I do not subscribe to the dog/cat binary. I enjoy the company of both dogs and cats and especially enjoy being under a big snuzzly pile of both at once. My beloved dog passed away last year, so I just have a cat now, but he is dog-like enough to serve as a complete non-binary Daemon Familiar. He greets me at the door, he fetches, he plays rough, he’s a power cuddler. If he’d stop ripping out my hair to wake me up to play at 4 am, he’d be perfect. Although, if he were a human man, that would probably be my answer to the previous question.
What would have to happen to make today the best day of your life?
For legal reasons, I am going to be careful with my speech and just say that several members of a certain powerful cabal would be publicly arrested in a particularly humiliating fashion, then terminally incarcerated, and we would all toast their spectacular and, again, particularly humiliating downfall with a big cup of my now-legal weed chai.

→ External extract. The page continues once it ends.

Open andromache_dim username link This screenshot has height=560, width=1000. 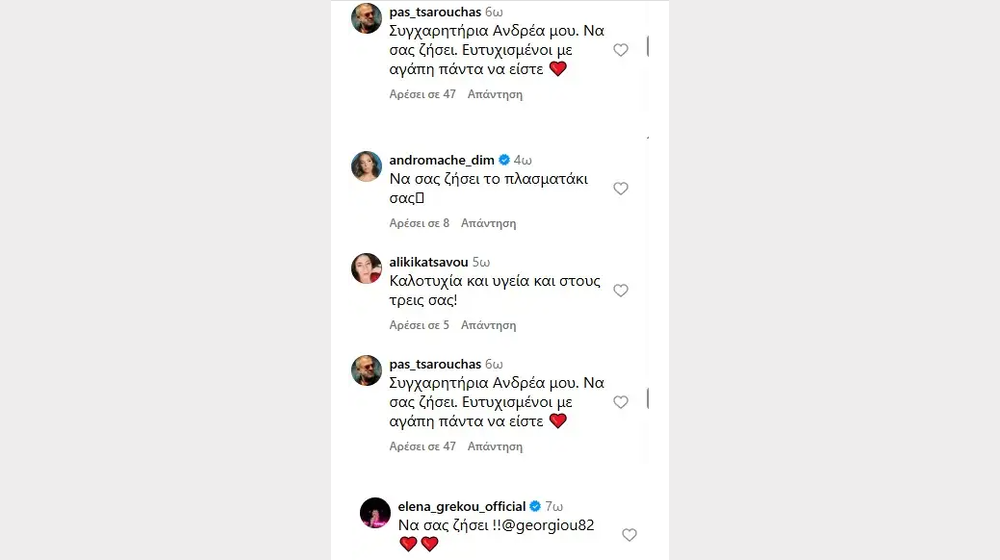441,159
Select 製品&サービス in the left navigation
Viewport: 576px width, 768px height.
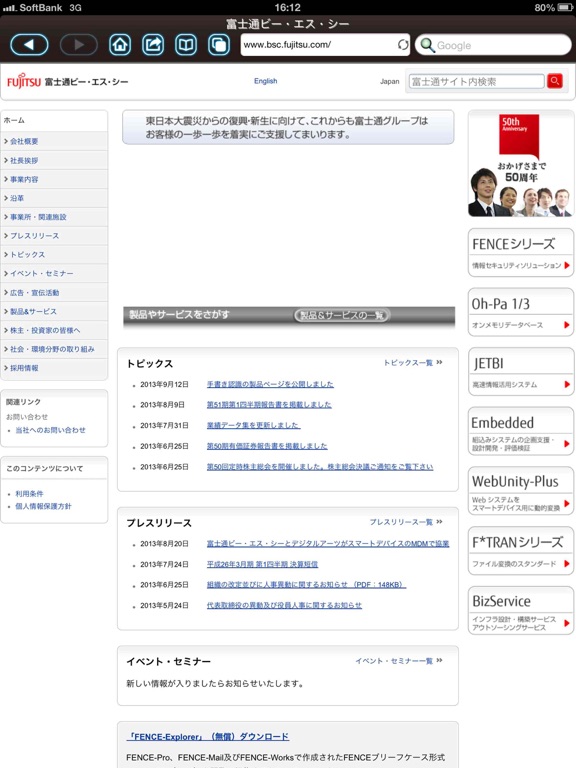coord(54,312)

What is your personal motto?
Eat whatever you want. God, we’re fighting so many battles these days- political, personal, global, local- just eat whatever you want. The phrase “self-care” is so overused so I won’t call it that but just give yourself that little gift. Try that filthy pancake thing at Village Yokocho. Put Kewpie mayo on your finger and suck it off. Democracy is crumbling and the planet is melting. Eat whatever you want. I love you.